• How to complete this task
The answer must consist only of the lines from the line with "The height and width of the screenshot is (800, 600)." to the line with "Viewport: 1200px width, 630px height.", both included, exactly as they stand below.

(Stored data)
----------------------------------------
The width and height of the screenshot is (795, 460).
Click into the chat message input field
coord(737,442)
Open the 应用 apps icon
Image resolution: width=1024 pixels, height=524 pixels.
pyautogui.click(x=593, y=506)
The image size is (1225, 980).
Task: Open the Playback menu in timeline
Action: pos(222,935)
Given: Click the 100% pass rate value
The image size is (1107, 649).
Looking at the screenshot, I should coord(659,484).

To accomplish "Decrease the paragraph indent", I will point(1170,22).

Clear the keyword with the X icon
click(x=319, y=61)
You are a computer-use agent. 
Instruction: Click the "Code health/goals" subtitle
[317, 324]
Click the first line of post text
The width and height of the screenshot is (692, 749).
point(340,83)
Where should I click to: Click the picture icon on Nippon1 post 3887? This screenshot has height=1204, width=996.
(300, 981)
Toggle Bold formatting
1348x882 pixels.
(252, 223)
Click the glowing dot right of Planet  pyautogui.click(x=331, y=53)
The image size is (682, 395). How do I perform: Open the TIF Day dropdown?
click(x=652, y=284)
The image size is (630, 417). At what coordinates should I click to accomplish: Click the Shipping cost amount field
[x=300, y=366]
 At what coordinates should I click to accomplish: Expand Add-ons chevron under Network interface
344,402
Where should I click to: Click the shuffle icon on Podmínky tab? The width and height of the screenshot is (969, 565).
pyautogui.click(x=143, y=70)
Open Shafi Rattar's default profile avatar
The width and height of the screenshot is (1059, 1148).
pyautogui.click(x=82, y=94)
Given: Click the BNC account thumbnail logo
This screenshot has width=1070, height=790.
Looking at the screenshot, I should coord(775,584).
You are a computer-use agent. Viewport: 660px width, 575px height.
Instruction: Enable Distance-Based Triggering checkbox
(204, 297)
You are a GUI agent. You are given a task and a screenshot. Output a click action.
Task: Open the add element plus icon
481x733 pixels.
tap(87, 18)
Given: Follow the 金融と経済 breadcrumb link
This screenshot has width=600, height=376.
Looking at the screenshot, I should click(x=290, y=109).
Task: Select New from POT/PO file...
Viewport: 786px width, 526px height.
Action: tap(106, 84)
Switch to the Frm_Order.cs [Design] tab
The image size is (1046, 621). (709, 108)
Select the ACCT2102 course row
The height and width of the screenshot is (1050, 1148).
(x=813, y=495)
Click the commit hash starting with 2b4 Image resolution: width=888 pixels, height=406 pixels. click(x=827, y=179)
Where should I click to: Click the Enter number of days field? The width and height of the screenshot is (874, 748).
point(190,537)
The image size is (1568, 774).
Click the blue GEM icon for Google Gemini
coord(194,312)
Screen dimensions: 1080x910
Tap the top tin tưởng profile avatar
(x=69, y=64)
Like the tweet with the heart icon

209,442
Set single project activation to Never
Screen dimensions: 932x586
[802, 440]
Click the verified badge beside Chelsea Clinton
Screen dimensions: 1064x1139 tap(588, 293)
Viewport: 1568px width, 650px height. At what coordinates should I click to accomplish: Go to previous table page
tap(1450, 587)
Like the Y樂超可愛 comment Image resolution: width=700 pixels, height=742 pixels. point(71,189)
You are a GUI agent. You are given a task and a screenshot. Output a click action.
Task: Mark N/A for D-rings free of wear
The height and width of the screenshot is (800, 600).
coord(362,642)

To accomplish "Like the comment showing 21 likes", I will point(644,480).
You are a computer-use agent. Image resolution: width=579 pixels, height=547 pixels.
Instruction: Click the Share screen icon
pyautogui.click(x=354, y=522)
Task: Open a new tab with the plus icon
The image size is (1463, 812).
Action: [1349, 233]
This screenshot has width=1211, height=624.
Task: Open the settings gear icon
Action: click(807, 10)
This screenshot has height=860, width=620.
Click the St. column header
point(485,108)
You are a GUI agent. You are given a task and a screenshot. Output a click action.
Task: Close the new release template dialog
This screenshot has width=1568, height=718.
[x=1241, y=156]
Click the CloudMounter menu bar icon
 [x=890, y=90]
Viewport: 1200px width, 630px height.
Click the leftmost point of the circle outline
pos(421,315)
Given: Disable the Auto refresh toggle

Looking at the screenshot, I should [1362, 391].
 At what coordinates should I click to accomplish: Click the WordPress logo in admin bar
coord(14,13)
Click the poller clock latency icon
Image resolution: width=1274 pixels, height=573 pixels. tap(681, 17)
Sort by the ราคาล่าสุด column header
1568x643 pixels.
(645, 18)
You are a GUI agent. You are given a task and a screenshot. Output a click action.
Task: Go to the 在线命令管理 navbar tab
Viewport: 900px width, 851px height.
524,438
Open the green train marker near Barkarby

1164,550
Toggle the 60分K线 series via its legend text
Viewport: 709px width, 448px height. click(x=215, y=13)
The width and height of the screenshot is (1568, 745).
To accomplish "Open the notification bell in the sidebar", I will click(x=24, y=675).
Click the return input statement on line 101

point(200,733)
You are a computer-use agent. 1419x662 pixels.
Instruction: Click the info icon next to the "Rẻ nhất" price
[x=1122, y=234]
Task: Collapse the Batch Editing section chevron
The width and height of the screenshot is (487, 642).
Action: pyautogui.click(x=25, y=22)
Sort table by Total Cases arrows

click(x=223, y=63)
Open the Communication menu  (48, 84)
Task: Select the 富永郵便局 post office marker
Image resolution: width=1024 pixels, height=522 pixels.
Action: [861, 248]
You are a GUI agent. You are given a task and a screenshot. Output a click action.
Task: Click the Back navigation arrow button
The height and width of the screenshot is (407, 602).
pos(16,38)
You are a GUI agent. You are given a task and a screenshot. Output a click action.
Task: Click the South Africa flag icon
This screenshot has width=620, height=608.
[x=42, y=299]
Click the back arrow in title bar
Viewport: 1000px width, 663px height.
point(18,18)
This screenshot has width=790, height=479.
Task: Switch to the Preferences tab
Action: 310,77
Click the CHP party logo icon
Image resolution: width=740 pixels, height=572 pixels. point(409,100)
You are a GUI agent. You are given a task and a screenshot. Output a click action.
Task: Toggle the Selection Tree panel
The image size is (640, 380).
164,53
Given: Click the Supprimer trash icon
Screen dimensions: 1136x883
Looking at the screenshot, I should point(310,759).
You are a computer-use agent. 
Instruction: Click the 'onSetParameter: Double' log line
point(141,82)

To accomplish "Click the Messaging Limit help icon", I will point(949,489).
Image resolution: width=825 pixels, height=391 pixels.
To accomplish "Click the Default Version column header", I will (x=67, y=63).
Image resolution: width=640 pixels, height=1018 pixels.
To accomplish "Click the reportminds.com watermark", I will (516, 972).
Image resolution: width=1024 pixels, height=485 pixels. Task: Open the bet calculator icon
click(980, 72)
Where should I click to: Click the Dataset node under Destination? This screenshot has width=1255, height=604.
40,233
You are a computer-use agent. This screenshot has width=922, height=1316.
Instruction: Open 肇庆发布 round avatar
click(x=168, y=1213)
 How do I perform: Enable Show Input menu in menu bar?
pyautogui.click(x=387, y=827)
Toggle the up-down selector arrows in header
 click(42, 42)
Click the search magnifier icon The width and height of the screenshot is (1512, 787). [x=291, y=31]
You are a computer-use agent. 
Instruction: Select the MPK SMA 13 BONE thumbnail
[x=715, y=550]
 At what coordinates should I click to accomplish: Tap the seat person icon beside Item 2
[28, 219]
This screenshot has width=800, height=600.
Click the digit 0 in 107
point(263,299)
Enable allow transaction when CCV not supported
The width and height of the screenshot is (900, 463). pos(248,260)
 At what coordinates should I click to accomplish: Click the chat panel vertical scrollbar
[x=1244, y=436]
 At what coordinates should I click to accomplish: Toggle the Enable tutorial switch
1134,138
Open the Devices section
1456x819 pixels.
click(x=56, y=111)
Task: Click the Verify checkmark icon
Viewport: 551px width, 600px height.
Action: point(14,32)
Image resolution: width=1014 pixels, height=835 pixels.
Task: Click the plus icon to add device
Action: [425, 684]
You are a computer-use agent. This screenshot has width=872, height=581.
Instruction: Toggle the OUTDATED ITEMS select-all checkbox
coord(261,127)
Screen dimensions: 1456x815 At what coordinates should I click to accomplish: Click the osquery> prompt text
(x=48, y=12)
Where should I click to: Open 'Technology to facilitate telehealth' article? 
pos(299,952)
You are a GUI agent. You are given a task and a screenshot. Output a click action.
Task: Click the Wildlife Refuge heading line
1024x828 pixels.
----------------------------------------
• Response to the task
The height and width of the screenshot is (800, 600).
coord(362,642)

To accomplish "Like the comment showing 21 likes", I will point(644,480).
You are a computer-use agent. Image resolution: width=579 pixels, height=547 pixels.
Instruction: Click the Share screen icon
pyautogui.click(x=354, y=522)
Task: Open a new tab with the plus icon
The image size is (1463, 812).
Action: [1349, 233]
This screenshot has width=1211, height=624.
Task: Open the settings gear icon
Action: click(807, 10)
This screenshot has height=860, width=620.
Click the St. column header
point(485,108)
You are a GUI agent. You are given a task and a screenshot. Output a click action.
Task: Close the new release template dialog
This screenshot has width=1568, height=718.
[x=1241, y=156]
Click the CloudMounter menu bar icon
 [x=890, y=90]
Viewport: 1200px width, 630px height.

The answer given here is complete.